US FDA grants Fast Track designation for GW Pharma's Epidiolex in Dravet syndrome

The US Food and Drug Administration has granted Fast Track designation to UK-based GW Pharmaceuticals’ (Nasdaq: GWPH) investigational cannabidiol (CBD) product, Epidiolex, in the treatment of Dravet syndrome, a treatment-resistant form of childhood epilepsy.

The FDA’s Fast Track program facilitates the development and review of drugs intended to treat serious conditions and fill an unmet medical need. Justin Gover, GW’s chief executive, said: “GW is focused on advancing the Epidiolex development program as rapidly as possible with the aim of addressing the significant unmet need in children suffering from Dravet syndrome. The granting of Fast Track designation, in addition to Epidiolex having already received orphan drug designation from the FDA, represents significant additional support toward this objective. With GW having already opened an Investigational New Drug (IND) for Epidiolex, we are on track to commence a Phase II/III clinical trial in Dravet syndrome in the second half of this year.”

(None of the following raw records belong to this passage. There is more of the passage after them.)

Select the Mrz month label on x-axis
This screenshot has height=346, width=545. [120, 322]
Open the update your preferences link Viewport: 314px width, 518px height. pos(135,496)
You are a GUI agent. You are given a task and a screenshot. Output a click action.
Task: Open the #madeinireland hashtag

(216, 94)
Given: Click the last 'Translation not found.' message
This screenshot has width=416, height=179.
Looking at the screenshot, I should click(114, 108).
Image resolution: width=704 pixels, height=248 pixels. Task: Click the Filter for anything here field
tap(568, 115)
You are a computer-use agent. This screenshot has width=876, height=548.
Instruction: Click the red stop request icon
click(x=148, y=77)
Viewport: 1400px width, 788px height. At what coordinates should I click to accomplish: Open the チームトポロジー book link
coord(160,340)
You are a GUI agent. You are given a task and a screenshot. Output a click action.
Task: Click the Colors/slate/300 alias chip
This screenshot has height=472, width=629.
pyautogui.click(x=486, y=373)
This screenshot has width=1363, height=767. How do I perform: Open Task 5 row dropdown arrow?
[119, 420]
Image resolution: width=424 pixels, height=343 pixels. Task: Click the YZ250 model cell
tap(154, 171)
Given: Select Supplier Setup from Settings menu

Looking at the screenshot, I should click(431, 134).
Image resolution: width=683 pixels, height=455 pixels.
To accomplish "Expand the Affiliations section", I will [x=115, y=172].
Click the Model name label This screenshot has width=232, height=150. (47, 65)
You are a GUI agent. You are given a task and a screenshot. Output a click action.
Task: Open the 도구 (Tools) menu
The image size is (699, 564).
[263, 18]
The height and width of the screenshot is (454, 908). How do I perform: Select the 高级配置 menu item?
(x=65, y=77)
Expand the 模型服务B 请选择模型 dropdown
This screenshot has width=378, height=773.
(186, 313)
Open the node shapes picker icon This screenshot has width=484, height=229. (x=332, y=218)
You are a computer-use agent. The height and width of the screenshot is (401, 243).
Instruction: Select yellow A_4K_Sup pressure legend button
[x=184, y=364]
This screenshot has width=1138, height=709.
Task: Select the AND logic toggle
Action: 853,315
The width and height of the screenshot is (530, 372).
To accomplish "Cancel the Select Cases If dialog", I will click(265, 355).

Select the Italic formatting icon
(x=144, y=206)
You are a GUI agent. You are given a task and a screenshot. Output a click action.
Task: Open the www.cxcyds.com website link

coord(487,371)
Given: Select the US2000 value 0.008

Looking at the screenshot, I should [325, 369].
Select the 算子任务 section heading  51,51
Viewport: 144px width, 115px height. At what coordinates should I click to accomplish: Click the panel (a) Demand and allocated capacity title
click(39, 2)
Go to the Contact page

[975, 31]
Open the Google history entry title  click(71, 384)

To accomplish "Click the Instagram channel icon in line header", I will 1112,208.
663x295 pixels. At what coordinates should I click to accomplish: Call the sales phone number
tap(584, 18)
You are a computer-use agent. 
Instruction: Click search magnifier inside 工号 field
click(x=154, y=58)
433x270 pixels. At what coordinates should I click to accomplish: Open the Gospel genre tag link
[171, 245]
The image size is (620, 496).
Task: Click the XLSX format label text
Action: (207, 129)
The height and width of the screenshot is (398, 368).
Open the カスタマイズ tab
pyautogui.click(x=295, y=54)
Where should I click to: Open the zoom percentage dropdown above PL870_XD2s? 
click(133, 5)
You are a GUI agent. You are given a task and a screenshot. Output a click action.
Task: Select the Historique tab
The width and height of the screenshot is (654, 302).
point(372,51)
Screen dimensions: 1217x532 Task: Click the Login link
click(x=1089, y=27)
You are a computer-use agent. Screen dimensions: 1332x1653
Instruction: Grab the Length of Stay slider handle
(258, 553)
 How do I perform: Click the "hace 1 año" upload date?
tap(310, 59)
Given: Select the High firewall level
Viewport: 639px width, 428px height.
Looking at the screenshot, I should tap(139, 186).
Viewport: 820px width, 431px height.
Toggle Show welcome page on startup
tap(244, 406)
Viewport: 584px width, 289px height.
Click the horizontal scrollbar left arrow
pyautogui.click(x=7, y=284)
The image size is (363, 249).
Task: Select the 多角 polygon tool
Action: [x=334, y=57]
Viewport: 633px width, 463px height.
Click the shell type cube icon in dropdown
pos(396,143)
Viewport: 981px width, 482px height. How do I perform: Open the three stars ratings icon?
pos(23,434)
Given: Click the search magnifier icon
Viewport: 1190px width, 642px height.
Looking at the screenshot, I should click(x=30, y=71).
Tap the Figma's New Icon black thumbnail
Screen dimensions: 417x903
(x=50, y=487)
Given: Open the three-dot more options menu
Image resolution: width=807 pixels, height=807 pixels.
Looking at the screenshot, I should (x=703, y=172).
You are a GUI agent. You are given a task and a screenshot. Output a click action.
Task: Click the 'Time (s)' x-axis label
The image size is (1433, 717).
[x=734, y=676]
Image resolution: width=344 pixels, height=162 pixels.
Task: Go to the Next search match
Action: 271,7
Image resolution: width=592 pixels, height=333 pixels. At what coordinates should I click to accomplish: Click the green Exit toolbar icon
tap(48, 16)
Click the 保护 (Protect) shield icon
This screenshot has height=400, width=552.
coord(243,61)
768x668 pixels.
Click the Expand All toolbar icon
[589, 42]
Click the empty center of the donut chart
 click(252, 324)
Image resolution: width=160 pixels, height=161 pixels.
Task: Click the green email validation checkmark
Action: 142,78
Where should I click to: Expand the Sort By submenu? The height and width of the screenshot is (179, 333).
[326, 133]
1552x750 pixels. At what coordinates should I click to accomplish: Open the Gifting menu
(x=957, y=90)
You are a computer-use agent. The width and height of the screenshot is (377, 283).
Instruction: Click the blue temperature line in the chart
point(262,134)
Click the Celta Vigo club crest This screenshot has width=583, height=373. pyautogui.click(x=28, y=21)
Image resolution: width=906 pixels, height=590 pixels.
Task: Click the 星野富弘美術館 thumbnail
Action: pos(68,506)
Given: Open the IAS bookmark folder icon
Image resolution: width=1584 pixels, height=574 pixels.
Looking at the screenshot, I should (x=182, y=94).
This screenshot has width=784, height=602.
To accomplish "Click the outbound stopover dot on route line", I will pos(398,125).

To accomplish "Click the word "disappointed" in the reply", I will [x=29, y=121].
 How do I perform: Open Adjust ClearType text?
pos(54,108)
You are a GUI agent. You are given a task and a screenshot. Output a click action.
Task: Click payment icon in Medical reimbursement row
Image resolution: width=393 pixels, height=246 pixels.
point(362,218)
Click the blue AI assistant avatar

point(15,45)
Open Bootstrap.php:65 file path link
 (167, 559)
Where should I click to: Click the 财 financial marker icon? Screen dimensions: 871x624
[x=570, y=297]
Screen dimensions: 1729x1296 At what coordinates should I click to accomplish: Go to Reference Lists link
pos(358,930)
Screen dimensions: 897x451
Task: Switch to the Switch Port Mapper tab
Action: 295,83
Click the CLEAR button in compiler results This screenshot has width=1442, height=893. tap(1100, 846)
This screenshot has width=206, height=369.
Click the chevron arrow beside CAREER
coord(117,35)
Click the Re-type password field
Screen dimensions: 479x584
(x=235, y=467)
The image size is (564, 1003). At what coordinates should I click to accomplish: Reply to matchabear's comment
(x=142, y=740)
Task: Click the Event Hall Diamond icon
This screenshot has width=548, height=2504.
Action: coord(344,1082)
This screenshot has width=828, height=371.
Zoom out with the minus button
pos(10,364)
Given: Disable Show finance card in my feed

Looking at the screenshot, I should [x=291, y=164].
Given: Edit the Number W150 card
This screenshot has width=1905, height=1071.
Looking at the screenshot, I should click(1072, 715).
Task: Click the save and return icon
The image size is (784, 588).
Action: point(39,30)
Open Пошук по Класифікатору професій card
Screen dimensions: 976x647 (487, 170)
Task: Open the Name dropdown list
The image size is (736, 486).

In addition to Dravet syndrome, GW plans to conduct a clinical development program for Epidiolex in the treatment of Lennox-Gastaut syndrome (LGS). Following receipt earlier this year of orphan drug designation by the FDA in LGS, GW expects to hold a pre-IND meeting with the FDA for Epidiolex in the treatment of LGS in mid-2014, and expects to conduct two Phase III trials in LGS during 2015.